Wednesday, June 24, 2009

Fear and Evolution

So the web has grown so social, that if you give me the name of any person who is only somewhat active on the web, I can find information about them and kind of make a picture in my mind about one facet of their personality/life. Of Facebook, MySpace, LinkedIn, Orkut, and the latest Google Profile, a person can be found on at least one. This brings an interesting question, are we kind of exposing too much information about ourselves on the web?

Today I asked a technical question on aardvark, and got replies from 6 people across the US in 10 mins. Aardvark includes one's partial name in the replies, but since the names were so uncommon, I was still able to find them all on facebook/linkedin (and came to know that all of them were computer science enthusiasts/professionals/researchers).

Of course, for all good purposes, this sounds exciting. You are connecting with like minded people. The whole setting is ensuing true "knowledge sharing" . But how about the cons? What does it mean for anyone to go on the web and find things about me? Honestly, for some reasons, this sounds jittery as well, and hopefully none of us takes any burns to find out the reasons. Unless you choose to stay off of it (this young generation!).

We are going to experience a whole new web - which would be the result of a big bang of the current one - Google, Twitter, Facebook and proponents of other web structures (semantic web et al) each envisioning their own slice. I am curious which of these will have most life after the bang. Would all the parts of this new galaxy form separate functional networks, each for a different purpose? I am not sure.

But, I am eager.

Tuesday, June 9, 2009

Apple Day

So the morning today brought two interesting news. My MBP reported it was ready to install Safari 4 (though it asked for a restart, I don't know why Apple is suffering from Microsoftobia in this regard). Installed, restarted and it was worth it! I was happy last week for trying out the Google Chrome 'Danger' build, which more or less was working OK, but Safari turned out to be a jump-jack for me.

In the mobile wars, Palm came out with their Pre a couple days ago, claiming a "would be" success with some of their trademark features. Wasn't very exciting for some reason. iPhone 3Gs got announced today (or yesterday?), and my eyes read every word of a usually spammy email from Apple announcing new products. This device has a video recorder (finally), with a 3 MP auto focus camera. Well, ok, its all a matter of being late in time for Apple it seems. Compass, Voice Control are other new features, the email says. Its kind of funny that compass, a simple app built on top of the accelerometer (I dont think GPS is required) and voice control that the first Nokia phones with those monochromatic displays had 10 years ago are being termed as features in 2009.
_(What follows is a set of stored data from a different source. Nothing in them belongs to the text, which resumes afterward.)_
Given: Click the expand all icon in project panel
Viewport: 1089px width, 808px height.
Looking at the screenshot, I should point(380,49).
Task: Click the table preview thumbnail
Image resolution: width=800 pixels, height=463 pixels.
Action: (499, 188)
Apple will sell planes full of this device, no doubt. Agreeably, their design is pretty slick and usability stupid-simple. But in terms of features, I am still not convinced they've done the best job. Its not that I want a particular feature on their device, but I would expect Apple to show me what else I can do with a handheld device.

Friday, October 17, 2008

Snooze

From the past 3 years, my phone has been my faithful alarm. The new iPhone though is a bit pesky. Phones with "real" keypads snooze when you press any key (you can do that when your hand reaches the phone, mind it, just reaching is enough). The problem with iPhone is that you cannot touch a key (or anything touchable on the screen for that matter) until you slide the unlock button, that too on the touchscreen itself. So, if I am deep asleep, and the alarm is a bit buggy, I have to come to senses to slide unlock the phone, and then hit the snooze button.

I wish Apple realizes soon that some apps should have an emergency touchscreen mode.
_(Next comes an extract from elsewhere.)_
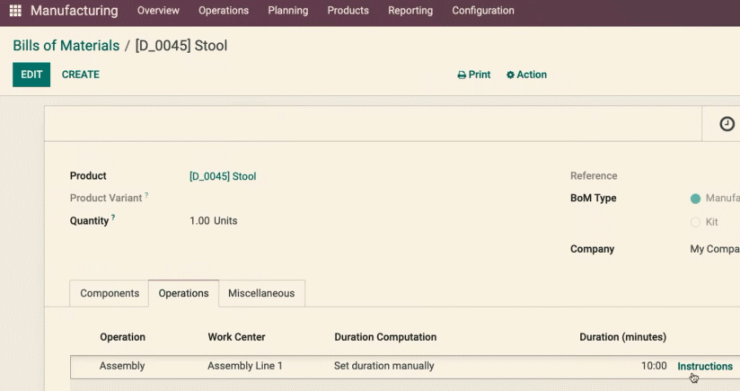This screenshot has height=391, width=740.
Task: Click the Product Variant help question mark
Action: coord(146,195)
Thursday, September 11, 2008

Eat the food

Ideas are like open boxes of delicious food lying in front of hungry grad students. If you have an idea, go and (implement)eat it (well, at least ideally). Some years ago, I discussed with somebody the idea of a voice mark up language, pretty much like XML. The idea is: because transferring voice over any network channel is an expensive proposition, one can synthesize the voice at one end, convert it to an XML like stream, send it across and render it on the other end. Of course, both ends have a supporting engine.

www.kirusa.com has implemented the idea - supposedly in a similar way, just eliminating the need of an engine at both ends, and instead bringing both ends together on a gateway running the engine.

No wonder carriers would only use this for SMS and not telephony (no marks for guessing why!)

Alas! If I were a bit less lazier.

Wednesday, September 3, 2008

MBP infidelity continues

My MBP has been behaving wild since past few days. I decided to capture the beauty
without the mask today. I wonder if its a 10.5.4 issue?








Only a reboot renders it sane.

Got up!

The day is today. Lazy me got up and decided I have lots of stuff to blabber on cool things I see everyday. From past 3 days, I have constantly been meeting people doing cool start-ups, doing innovative research (inn-ovative i.e.), Google chroming and shining, Picasa recognizing, bla blah blahh. No other time would be riper than today to kick this off.

The world around us changes everyday. Its easy to forget everything. This blog is my attempt to document everything I find amazing and impacting.